## SOURCE INFORMATION
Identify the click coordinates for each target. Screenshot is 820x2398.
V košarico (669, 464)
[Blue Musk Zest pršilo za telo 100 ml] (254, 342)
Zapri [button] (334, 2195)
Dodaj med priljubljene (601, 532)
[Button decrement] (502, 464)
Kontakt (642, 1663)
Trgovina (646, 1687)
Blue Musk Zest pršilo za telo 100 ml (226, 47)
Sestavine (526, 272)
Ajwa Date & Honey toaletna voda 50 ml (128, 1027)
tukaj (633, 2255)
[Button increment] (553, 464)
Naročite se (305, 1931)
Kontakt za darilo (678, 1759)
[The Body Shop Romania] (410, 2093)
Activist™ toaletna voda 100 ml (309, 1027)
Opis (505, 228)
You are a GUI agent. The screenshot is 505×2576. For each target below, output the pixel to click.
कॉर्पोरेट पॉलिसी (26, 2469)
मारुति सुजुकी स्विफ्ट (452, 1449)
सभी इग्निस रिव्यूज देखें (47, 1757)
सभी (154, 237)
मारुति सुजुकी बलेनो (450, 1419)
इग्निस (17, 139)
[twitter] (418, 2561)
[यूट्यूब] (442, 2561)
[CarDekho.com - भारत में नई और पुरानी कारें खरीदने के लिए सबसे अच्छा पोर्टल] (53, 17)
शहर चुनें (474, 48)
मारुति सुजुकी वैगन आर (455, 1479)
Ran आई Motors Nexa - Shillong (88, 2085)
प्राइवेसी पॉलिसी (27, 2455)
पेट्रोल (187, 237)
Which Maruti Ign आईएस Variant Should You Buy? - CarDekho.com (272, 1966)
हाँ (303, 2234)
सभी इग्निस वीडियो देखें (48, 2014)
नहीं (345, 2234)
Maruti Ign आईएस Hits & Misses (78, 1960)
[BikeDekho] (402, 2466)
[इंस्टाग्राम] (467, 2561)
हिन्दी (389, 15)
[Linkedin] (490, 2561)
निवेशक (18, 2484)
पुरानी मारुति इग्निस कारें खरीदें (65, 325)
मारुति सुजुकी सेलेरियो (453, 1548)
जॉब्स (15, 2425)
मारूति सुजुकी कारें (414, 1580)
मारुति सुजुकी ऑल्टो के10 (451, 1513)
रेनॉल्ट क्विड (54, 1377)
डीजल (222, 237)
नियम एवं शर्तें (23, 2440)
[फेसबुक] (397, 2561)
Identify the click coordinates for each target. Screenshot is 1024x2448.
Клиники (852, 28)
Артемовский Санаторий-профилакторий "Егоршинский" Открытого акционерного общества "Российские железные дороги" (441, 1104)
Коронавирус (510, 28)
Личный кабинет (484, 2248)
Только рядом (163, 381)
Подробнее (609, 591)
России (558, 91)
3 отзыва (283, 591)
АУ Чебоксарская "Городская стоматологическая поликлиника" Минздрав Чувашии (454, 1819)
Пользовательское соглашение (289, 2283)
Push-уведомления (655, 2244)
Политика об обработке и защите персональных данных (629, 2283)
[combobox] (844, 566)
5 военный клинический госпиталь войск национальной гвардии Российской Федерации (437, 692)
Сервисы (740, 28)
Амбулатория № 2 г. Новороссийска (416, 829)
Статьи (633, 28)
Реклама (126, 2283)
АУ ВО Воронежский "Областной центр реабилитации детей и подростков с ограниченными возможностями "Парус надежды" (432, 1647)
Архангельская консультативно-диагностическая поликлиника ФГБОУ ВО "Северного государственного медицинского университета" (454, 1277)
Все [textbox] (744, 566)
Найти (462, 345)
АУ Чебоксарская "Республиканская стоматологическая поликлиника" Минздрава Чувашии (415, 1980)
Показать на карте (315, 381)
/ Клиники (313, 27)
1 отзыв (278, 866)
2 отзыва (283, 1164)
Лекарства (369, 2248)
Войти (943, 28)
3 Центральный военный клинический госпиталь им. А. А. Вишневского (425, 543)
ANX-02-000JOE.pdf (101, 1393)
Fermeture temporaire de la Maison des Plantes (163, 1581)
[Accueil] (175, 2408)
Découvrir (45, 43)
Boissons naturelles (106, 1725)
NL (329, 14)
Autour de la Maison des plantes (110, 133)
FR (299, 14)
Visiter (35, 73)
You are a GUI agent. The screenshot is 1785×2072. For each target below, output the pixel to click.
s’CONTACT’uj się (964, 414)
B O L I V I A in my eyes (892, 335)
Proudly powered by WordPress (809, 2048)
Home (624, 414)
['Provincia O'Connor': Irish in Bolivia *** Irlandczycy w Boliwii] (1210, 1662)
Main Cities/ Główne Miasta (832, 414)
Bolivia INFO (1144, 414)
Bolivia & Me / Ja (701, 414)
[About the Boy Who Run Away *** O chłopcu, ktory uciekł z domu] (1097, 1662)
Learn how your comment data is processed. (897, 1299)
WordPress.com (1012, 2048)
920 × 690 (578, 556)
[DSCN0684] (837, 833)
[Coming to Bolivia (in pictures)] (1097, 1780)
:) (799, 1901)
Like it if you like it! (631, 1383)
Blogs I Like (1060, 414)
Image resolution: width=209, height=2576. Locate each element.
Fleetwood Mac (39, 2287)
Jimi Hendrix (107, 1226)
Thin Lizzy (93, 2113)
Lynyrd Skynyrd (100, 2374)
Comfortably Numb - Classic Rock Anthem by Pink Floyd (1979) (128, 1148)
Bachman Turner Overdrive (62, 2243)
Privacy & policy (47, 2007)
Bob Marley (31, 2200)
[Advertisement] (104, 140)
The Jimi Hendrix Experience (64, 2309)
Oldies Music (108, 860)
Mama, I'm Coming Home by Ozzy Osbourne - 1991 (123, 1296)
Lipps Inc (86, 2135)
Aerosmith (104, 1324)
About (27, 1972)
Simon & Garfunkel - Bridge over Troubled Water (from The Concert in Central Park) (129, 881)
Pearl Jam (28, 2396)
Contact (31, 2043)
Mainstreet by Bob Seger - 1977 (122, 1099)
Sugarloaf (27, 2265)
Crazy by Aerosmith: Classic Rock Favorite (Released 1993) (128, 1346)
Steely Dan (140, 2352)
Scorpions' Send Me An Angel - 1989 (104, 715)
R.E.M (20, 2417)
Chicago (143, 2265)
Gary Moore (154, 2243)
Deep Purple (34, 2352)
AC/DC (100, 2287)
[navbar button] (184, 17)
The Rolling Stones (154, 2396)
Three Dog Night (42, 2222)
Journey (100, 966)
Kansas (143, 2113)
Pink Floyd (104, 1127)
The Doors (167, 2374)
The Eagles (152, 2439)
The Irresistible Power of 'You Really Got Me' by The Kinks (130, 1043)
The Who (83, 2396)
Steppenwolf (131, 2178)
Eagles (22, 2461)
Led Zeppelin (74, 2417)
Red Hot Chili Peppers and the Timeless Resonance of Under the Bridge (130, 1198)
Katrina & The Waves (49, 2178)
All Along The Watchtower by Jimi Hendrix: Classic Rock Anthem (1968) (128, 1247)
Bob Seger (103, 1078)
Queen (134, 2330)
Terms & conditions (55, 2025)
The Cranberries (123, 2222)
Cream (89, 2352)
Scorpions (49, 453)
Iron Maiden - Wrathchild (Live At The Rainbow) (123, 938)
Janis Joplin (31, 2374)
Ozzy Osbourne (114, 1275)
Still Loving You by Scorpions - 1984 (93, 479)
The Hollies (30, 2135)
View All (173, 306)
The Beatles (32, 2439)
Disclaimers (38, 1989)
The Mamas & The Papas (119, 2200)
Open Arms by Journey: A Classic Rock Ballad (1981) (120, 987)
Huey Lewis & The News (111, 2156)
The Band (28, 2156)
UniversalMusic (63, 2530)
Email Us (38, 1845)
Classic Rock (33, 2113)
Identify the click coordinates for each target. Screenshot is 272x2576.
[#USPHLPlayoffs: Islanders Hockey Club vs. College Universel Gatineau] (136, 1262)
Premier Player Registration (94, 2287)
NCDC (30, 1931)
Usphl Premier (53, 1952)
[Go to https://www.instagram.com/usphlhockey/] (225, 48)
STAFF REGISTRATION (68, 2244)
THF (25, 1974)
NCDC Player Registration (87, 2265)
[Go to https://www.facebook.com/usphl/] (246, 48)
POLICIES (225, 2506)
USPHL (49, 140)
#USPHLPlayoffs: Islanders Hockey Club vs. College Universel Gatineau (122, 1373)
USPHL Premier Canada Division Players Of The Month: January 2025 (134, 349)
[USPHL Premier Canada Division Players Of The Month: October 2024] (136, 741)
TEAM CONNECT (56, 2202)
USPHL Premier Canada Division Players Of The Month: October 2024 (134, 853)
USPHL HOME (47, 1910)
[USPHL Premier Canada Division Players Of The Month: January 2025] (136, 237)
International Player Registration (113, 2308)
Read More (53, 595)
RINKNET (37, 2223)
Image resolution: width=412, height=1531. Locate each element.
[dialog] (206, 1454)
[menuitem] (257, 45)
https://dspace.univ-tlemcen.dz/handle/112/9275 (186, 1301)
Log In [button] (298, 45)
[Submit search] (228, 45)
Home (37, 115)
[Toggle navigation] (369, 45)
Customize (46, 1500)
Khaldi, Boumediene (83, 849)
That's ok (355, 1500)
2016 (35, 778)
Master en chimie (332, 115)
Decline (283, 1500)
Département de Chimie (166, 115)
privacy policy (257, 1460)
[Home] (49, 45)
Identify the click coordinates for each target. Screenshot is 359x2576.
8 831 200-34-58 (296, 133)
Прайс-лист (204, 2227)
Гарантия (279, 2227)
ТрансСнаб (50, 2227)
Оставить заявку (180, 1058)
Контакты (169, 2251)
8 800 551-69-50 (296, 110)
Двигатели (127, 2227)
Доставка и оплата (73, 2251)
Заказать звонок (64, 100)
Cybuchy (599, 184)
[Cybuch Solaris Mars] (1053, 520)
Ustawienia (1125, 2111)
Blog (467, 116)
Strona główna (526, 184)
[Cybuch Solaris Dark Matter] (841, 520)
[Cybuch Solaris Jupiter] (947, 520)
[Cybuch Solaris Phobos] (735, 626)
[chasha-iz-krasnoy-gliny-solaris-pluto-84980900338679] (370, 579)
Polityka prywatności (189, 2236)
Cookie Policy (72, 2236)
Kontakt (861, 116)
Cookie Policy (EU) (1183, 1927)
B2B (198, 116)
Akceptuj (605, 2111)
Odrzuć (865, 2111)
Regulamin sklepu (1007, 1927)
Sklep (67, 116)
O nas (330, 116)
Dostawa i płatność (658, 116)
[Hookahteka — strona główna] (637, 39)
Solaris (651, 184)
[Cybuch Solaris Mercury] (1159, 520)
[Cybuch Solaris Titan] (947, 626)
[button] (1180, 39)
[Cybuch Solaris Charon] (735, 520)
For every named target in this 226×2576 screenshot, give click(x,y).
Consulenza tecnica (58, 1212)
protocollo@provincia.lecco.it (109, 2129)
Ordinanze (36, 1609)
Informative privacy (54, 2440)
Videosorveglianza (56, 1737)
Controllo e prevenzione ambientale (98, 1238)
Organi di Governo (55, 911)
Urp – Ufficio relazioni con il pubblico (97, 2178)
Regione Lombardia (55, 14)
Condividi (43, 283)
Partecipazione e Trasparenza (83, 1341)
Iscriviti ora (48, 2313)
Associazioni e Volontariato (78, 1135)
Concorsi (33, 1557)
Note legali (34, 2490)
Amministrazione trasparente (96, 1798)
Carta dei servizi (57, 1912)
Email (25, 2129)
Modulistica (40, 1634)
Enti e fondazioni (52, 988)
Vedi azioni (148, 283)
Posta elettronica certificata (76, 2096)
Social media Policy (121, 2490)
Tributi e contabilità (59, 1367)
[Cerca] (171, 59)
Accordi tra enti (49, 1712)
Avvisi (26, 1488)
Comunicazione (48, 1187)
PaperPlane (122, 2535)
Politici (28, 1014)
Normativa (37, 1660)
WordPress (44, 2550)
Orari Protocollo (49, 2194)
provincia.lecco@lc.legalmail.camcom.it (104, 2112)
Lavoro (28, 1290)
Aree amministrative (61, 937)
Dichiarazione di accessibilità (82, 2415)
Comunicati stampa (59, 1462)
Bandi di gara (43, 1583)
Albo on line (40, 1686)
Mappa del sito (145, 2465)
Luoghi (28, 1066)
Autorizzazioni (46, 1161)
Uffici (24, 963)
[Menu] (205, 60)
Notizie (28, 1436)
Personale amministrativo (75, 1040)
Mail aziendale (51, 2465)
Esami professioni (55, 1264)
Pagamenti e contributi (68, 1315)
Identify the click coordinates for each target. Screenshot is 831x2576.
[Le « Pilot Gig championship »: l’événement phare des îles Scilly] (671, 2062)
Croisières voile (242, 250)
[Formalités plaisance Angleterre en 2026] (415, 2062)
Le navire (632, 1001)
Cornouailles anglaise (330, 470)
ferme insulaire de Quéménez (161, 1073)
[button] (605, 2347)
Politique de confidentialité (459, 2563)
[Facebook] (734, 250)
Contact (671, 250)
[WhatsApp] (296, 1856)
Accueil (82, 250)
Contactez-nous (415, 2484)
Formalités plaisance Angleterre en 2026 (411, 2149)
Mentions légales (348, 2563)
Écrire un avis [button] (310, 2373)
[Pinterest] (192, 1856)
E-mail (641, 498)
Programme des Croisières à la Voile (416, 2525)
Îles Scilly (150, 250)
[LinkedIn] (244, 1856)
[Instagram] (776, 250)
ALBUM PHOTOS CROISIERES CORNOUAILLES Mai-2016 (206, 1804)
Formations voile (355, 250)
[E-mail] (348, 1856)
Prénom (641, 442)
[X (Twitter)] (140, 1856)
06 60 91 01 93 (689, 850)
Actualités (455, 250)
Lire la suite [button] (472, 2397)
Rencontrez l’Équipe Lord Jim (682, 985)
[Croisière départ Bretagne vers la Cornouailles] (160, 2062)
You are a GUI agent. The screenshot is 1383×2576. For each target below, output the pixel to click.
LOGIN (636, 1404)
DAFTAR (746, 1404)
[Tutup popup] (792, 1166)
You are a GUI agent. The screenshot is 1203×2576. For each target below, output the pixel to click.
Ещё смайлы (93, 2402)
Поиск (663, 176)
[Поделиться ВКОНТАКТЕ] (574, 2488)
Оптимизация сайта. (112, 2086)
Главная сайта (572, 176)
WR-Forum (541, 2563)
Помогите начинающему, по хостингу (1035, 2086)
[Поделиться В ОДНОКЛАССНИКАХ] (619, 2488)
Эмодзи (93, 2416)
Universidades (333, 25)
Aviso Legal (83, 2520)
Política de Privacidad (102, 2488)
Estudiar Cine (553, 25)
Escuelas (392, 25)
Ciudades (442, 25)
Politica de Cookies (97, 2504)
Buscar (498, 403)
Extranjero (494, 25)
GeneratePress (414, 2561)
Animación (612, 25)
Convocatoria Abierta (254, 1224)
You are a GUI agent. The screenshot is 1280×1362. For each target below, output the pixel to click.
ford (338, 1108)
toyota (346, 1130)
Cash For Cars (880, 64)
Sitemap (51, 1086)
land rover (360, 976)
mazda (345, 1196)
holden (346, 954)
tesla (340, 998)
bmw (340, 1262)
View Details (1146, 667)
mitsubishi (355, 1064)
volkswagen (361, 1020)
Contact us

## TRY IT
Every line of the listing that holds "output" counts once. Say how many such lines there are, using only a number.

## WRITTEN SOLUTION
5